On the other side, as a receiver, you also must be able to translate that Base58 code into something meaningful, like a Struct, when receiving transactions. Once it has been deserialized, validated, and executed it will once again be serialized into byte code to be written to the account's buffer.

Serialization

The client and the program must serialize in an identical way. In order to facilitate this, Anchor uses Borsh serialization as a standard, and is our default serializer when we're using Anchor with Rust.

Starting on the client side, we would use Kit to encode the data we want to send:

import {
  getPersonCodec,
  getStructCodec,
  addCodecSizePrefix,
  getUtf8Codec,
  getU32Codec
} from "@solana/kit"

// Use composable codecs to build complex data structures.
type Person = { name: string; age: number };

const getPersonCodec = (): Codec<Person> =>
    getStructCodec([
        ['name', addCodecSizePrefix(getUtf8Codec(), getU32Codec())],
        ['age', getU32Codec()],
    ]);

const personData = { name: 'John', age: 42 };

A codec in this context is a composable object that knows how to serialize (encode) and deserialize (decode) a specific data type to and from a binary format.

Kit provides a set of fundamental codecs we can combine together to create byte layouts for our own data types.

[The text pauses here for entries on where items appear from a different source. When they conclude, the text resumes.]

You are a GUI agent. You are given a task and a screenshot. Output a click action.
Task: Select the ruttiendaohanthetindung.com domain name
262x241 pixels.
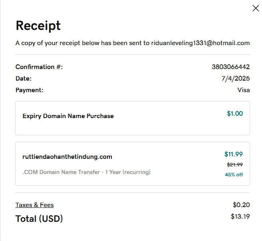tap(67, 157)
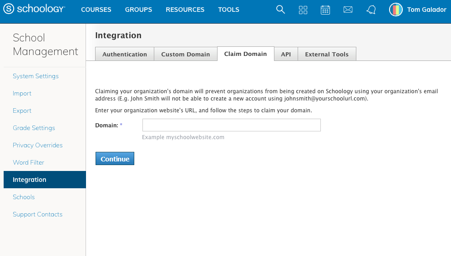Viewport: 451px width, 256px height.
Task: Open the apps grid icon
Action: (303, 10)
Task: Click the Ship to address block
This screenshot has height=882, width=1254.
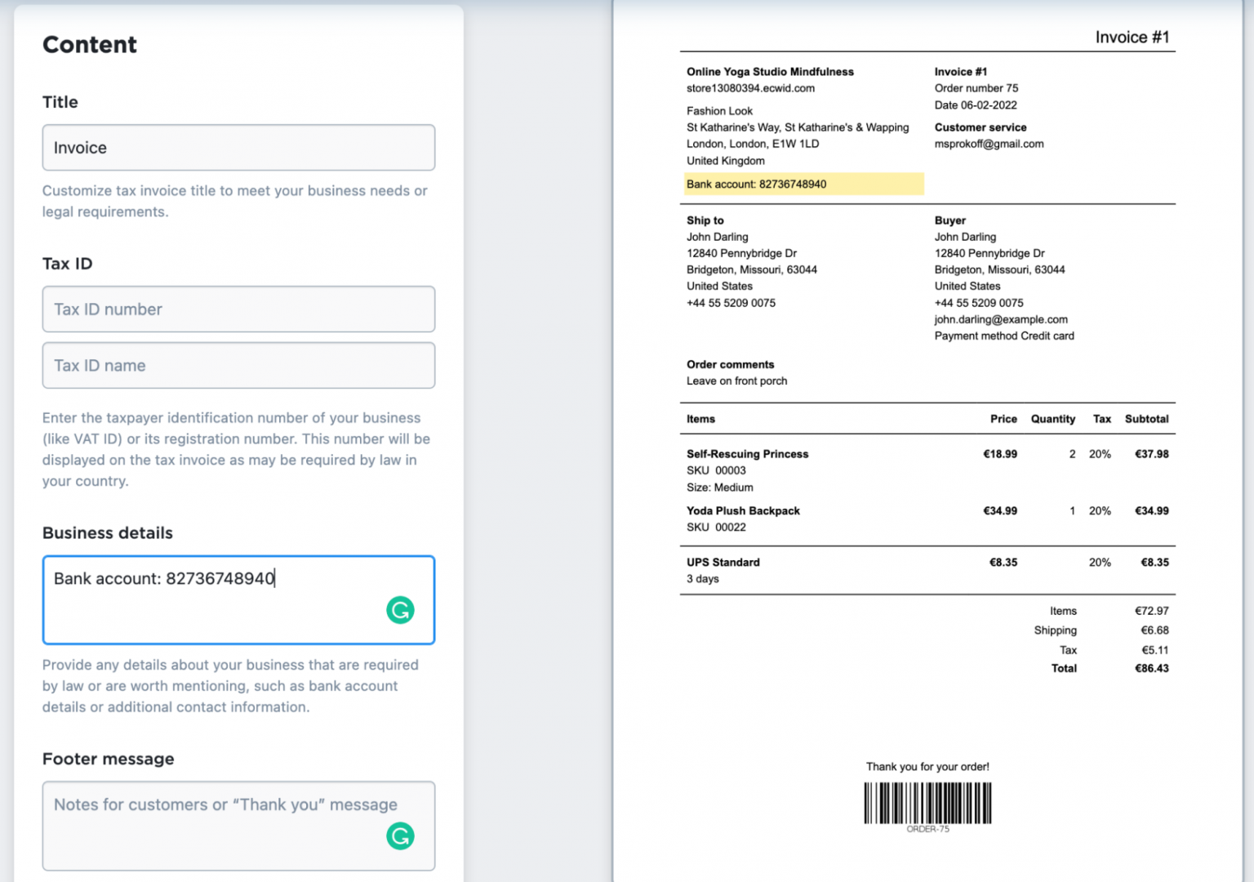Action: [x=742, y=261]
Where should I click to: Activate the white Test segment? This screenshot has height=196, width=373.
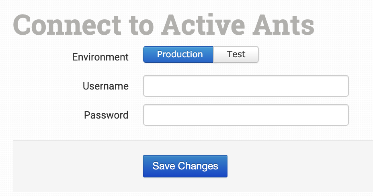tap(236, 54)
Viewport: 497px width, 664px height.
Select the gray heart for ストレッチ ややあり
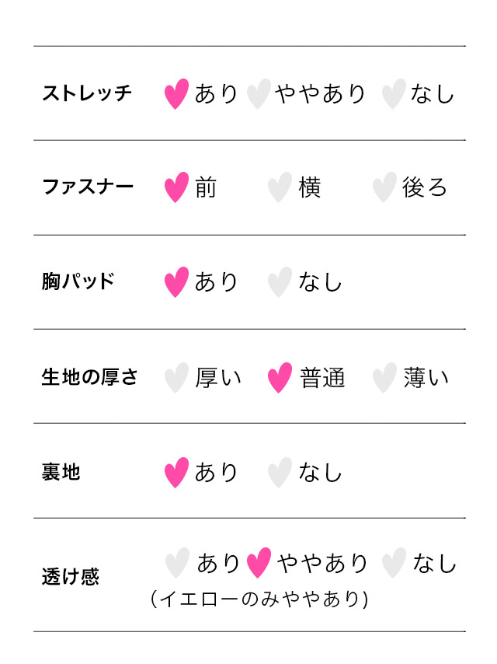pos(259,93)
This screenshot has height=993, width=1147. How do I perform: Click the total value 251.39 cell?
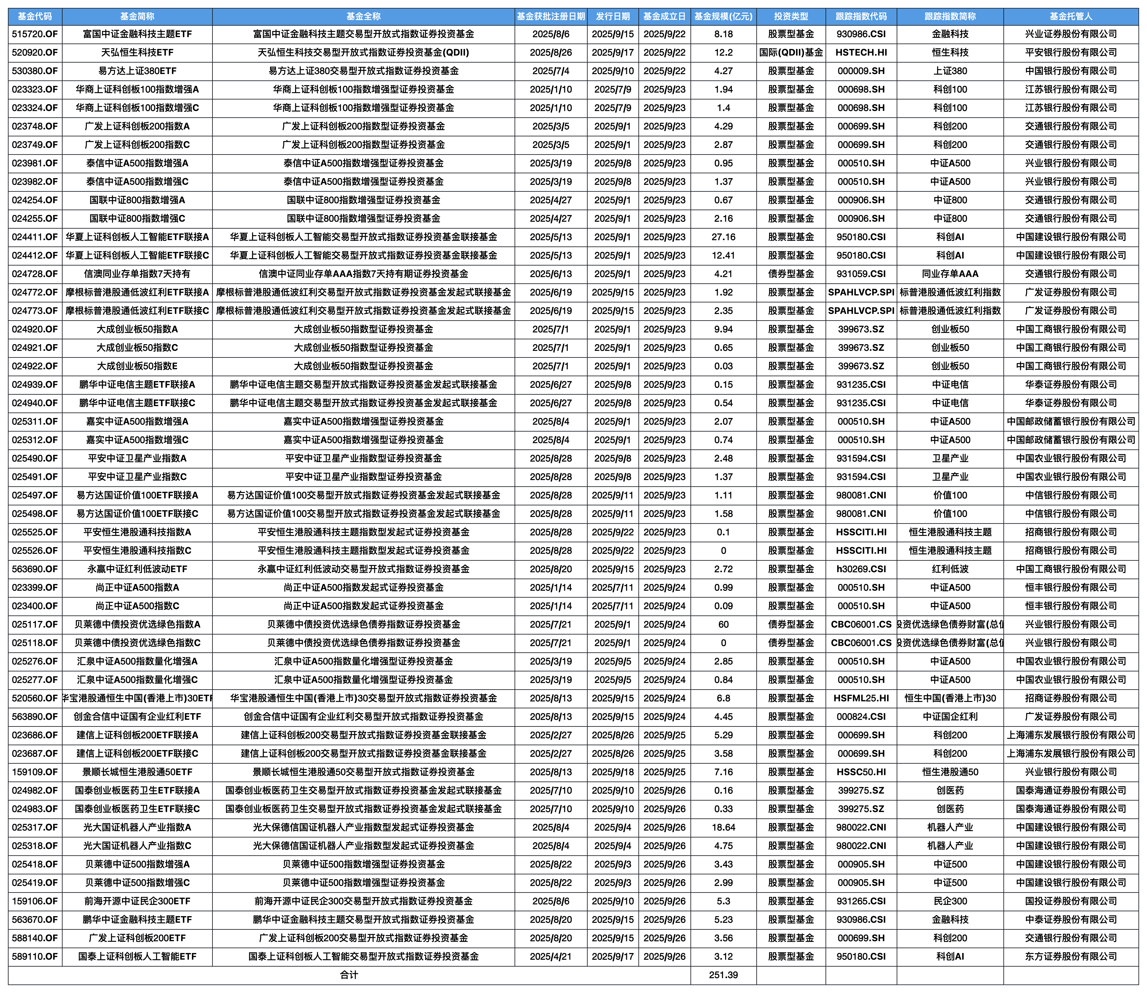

Having both the data and the codec means we can encode and decode to and from our type on the client:

const personCodec = getPersonCodec();
const encodedPerson: Uint8Array = personCodec.encode(personData);
const decodedPerson: Person = personCodec.decode(encodedPerson);

On-chain, when we call a program, the program actually receives the individually parsed instructions (the Uint8Array of encoded data), in this format:

fn process_instruction(
    program_id: &Pubkey,
    accounts: &[AccountInfo],
    instruction_data: &[u8],
) -> ProgramResult

Given that the Pubkey and AccountInfo have already been parsed into formats that the Rust program can understand, the only thing to parse is the u8 instruction data.

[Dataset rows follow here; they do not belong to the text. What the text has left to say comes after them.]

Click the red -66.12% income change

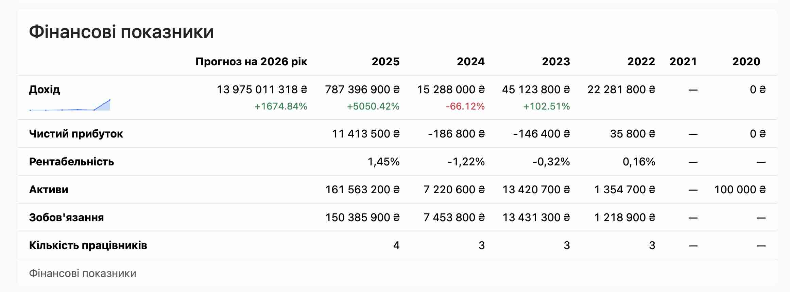[x=465, y=107]
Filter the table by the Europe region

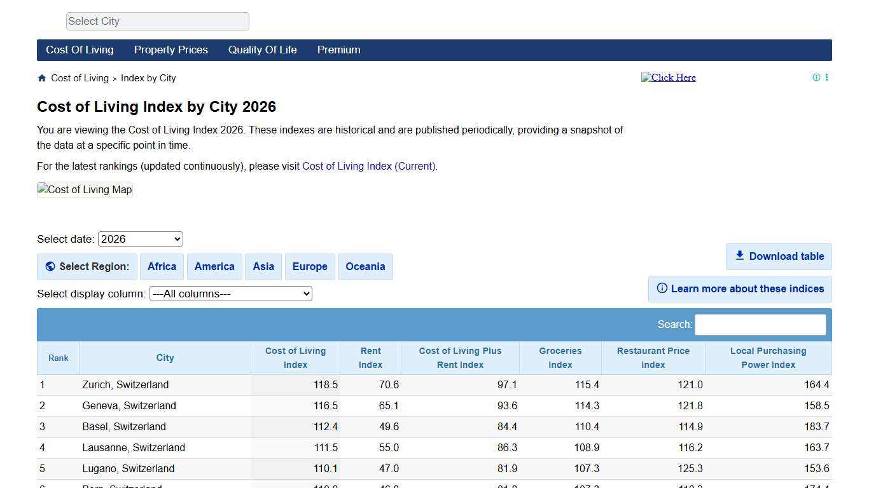click(310, 266)
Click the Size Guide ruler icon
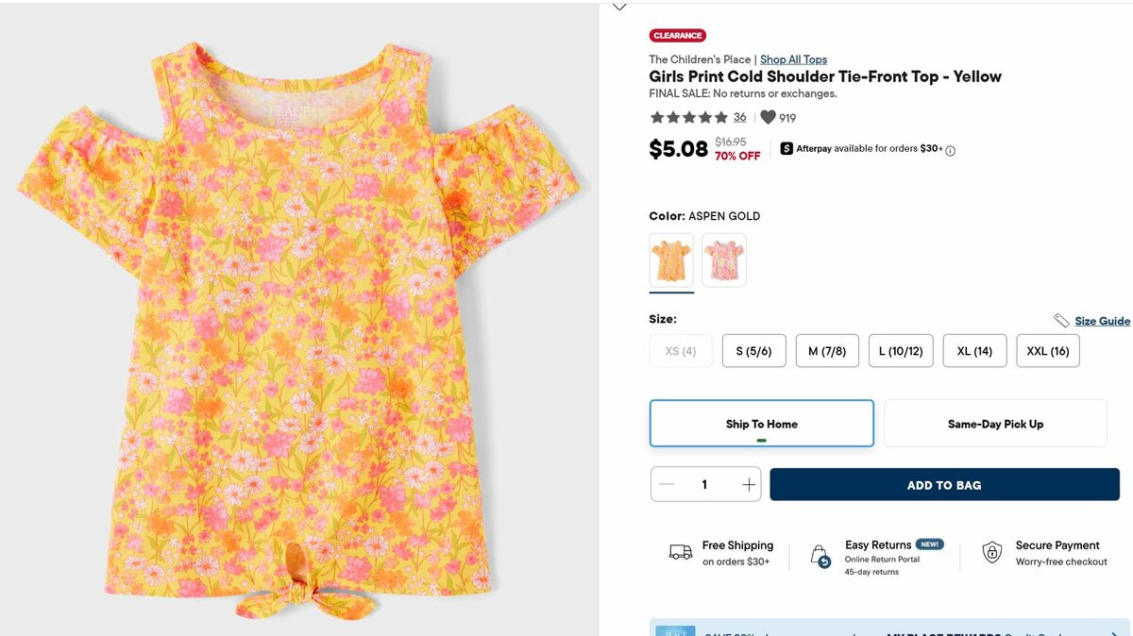1133x636 pixels. tap(1062, 321)
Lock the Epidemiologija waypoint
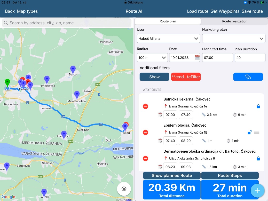The width and height of the screenshot is (268, 201). [x=250, y=132]
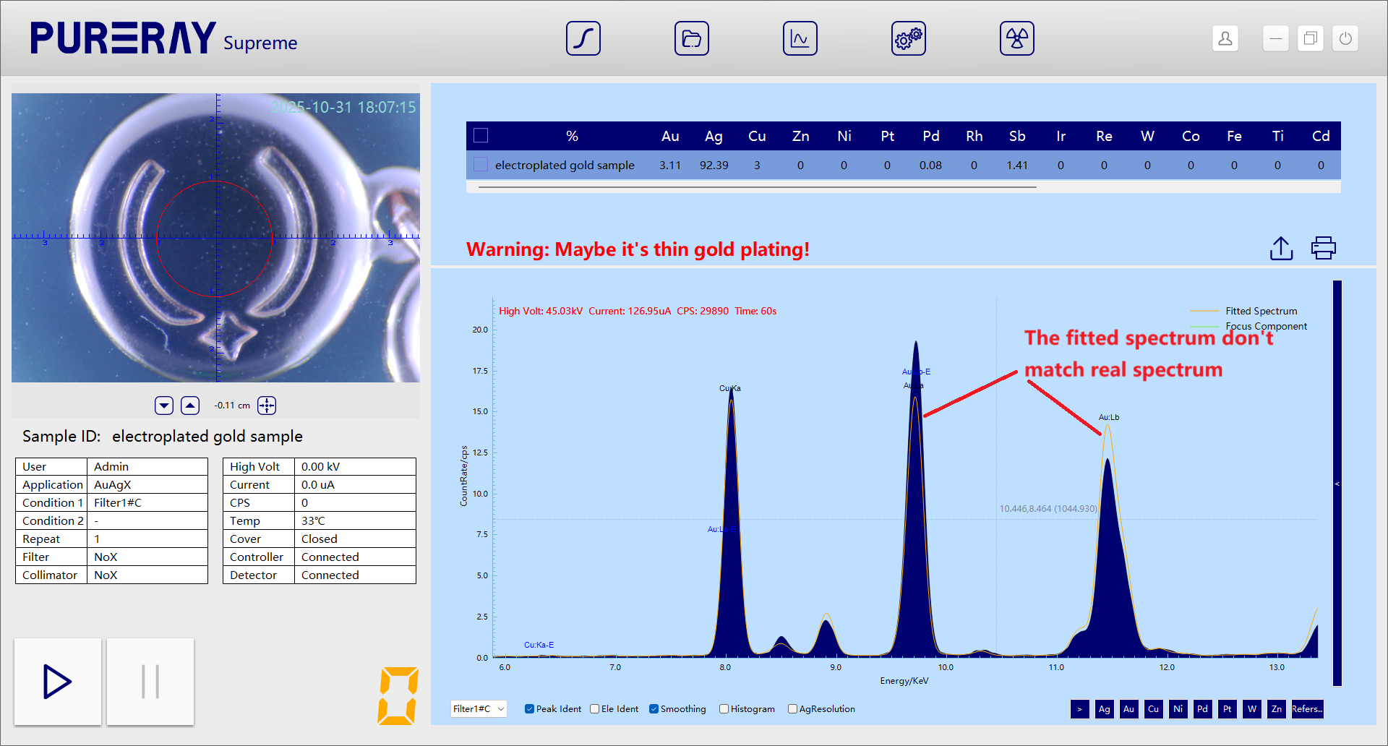Open the spectrum chart icon
This screenshot has width=1388, height=746.
tap(800, 38)
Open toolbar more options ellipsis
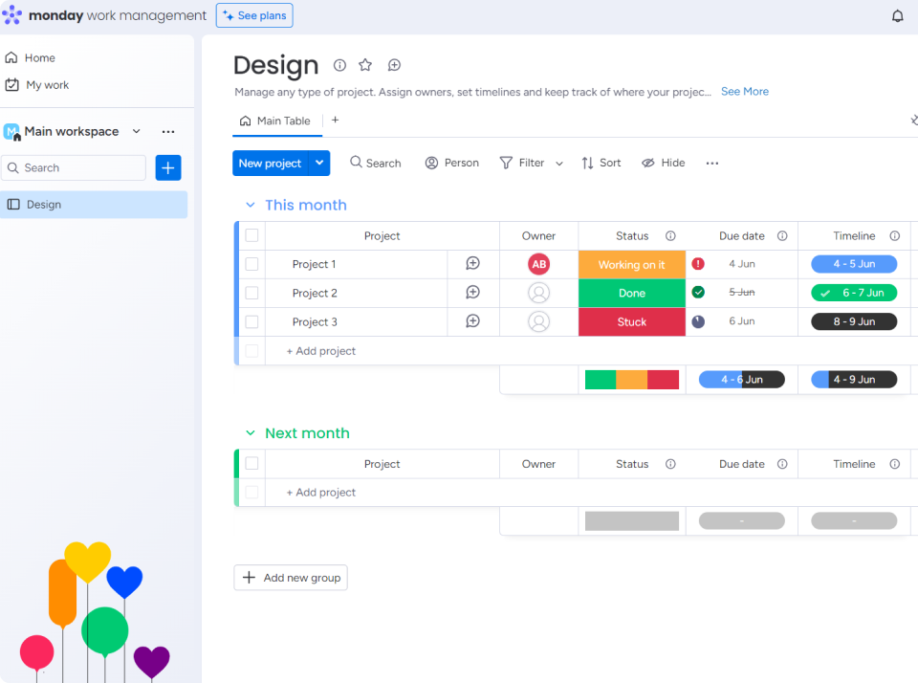The image size is (918, 683). (711, 164)
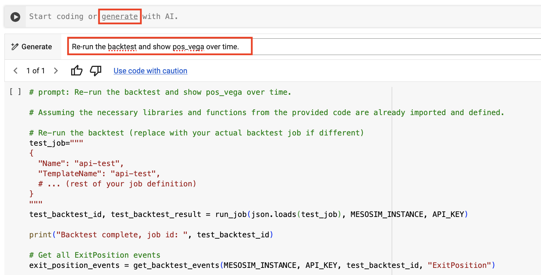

This is where the program would use Borsh serialization to transform that transaction data into the specific structs it would need to handle.

Deserializing

On the client side, we generate a client that will convert the native Rust types into their corresponding Typescript types.

Rust	Typescript	Example
`bool`	`boolean`	`true`
`u8/u16/u32/i8/i16/i32`	`number`	`99`
`u64/u128/i64/i128`	`anchor.BN`	`new anchor.BN(99)`
`f32/f64`	`number`	`1.0`
`String`	`string`	`"hello"`
`[T; N]`	`Array<T>`	`[1, 2, 3]`
`Vec<T>`	`Array<T>`	`[1, 2, 3]`
`Option<T>`	`T \| null \| undefined`	`null` or `42` (some)

Rust integers (u8 through i32) map to JavaScript number
Larger integers (u64 and above) use Anchor's BN type for precision
Rust's Option<T> maps to TypeScript's union type with null/undefined
Structs and enums become JavaScript objects

More complicated objects like structs become types themselves:

// Rust
struct MyStruct {
  val: u16
}

Would have the equivalent type in typescript:

// Typescript
type MyStruct = {
  val: number;
}